Proper English

By K.J. Charles

Proper English - K.J. Charles
  • Release Date: 2019-05-08
  • Genre: Historical Romance
Score: 4
4
From 34 Ratings

Description

A shooting party at the Earl of Witton's remote country house is a high treat for champion shot Patricia Merton—until unexpected guests turn the social atmosphere dangerously sour.

That's not Pat's biggest problem. She's visiting her old friend, the Earl's heir Jimmy Yoxall—but she wants to spend a lot more time with Jimmy's fiancée. The irrepressible Miss Fenella Carruth, with her laughing eyes and lush curves, is the most glorious woman Pat's ever met, and it quickly becomes impossible to remember why she needs to stay at arm's length.

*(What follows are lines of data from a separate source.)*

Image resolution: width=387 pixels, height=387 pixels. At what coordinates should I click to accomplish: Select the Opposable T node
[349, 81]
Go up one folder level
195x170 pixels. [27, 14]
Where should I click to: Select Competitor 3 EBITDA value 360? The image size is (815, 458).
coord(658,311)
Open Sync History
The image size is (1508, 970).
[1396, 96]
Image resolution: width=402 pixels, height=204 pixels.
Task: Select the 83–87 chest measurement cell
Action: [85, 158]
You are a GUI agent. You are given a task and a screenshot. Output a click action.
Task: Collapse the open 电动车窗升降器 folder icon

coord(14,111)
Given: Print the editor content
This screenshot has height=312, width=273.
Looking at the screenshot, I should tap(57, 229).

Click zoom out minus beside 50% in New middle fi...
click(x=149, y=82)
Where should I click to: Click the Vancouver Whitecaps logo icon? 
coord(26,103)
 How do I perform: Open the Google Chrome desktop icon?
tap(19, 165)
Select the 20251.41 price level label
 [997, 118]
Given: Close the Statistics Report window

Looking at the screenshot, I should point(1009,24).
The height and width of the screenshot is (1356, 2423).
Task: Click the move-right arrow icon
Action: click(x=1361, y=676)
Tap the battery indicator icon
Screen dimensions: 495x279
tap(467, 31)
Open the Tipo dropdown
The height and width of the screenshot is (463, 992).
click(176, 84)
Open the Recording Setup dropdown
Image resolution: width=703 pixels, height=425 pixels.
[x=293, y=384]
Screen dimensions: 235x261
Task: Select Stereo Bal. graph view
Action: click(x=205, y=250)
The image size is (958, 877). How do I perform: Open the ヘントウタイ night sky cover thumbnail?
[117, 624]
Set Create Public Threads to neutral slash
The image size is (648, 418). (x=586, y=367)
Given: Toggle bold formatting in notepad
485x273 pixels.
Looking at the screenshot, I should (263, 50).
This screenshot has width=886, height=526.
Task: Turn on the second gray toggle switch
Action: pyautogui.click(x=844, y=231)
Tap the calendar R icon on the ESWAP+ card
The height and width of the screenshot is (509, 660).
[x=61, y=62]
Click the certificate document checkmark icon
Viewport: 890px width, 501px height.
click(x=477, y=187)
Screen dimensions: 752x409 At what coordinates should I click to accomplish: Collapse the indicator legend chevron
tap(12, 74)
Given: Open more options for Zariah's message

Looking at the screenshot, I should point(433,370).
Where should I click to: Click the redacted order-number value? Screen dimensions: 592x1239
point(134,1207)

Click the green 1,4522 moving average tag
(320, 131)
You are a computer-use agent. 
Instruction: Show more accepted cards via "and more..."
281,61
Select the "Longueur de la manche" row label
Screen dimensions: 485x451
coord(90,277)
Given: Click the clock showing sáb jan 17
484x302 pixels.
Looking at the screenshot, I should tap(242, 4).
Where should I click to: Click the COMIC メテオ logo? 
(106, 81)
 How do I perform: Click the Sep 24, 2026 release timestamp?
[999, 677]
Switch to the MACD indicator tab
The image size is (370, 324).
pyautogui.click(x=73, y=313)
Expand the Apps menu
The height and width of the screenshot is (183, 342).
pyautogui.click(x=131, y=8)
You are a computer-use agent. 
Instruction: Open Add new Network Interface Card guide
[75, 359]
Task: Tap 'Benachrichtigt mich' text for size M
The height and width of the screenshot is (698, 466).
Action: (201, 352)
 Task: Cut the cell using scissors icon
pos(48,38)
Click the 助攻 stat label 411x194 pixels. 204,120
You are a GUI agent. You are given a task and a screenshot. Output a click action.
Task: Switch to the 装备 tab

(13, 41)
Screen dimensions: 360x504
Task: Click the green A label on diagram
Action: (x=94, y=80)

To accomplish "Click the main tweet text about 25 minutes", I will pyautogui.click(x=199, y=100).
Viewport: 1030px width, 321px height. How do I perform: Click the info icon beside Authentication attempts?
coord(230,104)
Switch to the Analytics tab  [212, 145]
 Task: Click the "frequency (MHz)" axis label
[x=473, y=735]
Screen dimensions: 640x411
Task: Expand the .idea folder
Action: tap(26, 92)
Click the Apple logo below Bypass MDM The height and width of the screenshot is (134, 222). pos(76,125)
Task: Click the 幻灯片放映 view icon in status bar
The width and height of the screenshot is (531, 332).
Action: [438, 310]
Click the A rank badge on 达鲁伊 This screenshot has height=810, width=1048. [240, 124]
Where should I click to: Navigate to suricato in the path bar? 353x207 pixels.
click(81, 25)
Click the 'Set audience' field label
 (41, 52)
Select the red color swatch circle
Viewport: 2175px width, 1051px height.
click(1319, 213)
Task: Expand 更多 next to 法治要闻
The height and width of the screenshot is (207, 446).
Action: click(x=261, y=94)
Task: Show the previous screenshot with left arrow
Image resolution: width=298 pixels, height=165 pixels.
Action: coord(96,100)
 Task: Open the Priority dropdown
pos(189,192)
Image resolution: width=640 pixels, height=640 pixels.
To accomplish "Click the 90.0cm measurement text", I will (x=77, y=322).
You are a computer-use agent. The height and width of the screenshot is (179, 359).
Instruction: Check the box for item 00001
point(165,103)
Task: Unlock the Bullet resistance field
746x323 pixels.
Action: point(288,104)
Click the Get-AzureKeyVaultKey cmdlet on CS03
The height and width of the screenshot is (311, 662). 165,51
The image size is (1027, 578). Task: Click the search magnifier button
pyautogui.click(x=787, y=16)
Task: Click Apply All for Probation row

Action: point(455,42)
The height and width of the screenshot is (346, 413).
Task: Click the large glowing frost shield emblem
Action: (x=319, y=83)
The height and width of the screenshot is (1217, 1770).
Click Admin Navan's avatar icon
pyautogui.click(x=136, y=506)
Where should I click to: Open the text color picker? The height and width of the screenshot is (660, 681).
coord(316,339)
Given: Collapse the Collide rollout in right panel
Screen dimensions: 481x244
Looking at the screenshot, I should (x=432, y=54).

But while the women's attraction grows, the tensions at Rodington Court get worse. Affairs, secrets, betrayals, and blackmail come to light. And when a body is discovered with a knife between the shoulderblades, it's going to take Pat and Fen's combined talents to prevent the murderer destroying all their lives.

Reviews

  • A near-perfect romantic murder mystery

    4
    By HRJones
    This Edwardian country-house murder mystery follows the usual script of assembling an odd assortment of family, friends, and what-the-heck-are-they-doing-here characters, identifies certain characters (ideally more than one) as worthy of murder, establishes murderous motivations for most of the cast, with a handy storm to pen everyone in at the crisis. The mystery here is solid and even--if you haven’t read the book this is a prequel to--carries just enough doubt regarding the motivations and guilt of some of the more likeable characters to keep one on edge. If the primary viewpoint character--a Ladies Shooting Champion--were not our window on events, she’d be one of the prime suspects, simply on the grounds of no-nonsense efficiency. The primary set-up, of course, is not so much the murder but the romance that develops in its shadows. Pat realizes she’s falling in love with her best friend’s apparently air-headed fiancée, though the engagement is dispensed with quickly enough that she’s never faced with serious ethical conflicts over it. Instead, the moral conflict is over how to handle the possibility that either her brother Bill or Bill’s male lover committed the murder in reaction to blackmail over that relationship. Charles deftly lays out the contrasting experiences of men and women in same-sex relationships at the time: men’s relationships being criminalized and exactly the sort of thing one might murder to conceal, and women’s relationships being considered of little importance and not the sort of thing anyone was expected to organize her life plans around. The development of Pat and Fenella’s relationship from wary companionship to attraction to “gosh, in the wake of murder we all need to stick together to protect each other so of course we should move into the same bedroom” proceeds apace, following the needs of the compressed structure of the story. (OK, so it all felt very rushed to me, but for at least one of them it wasn’t her first rodeo, so I’m willing to allow the benefit of the doubt for allosexual impulsiveness.) If you like cozy mysteries and enjoy your romances to be layered with regular explicit sex scenes, this should be just up your alley.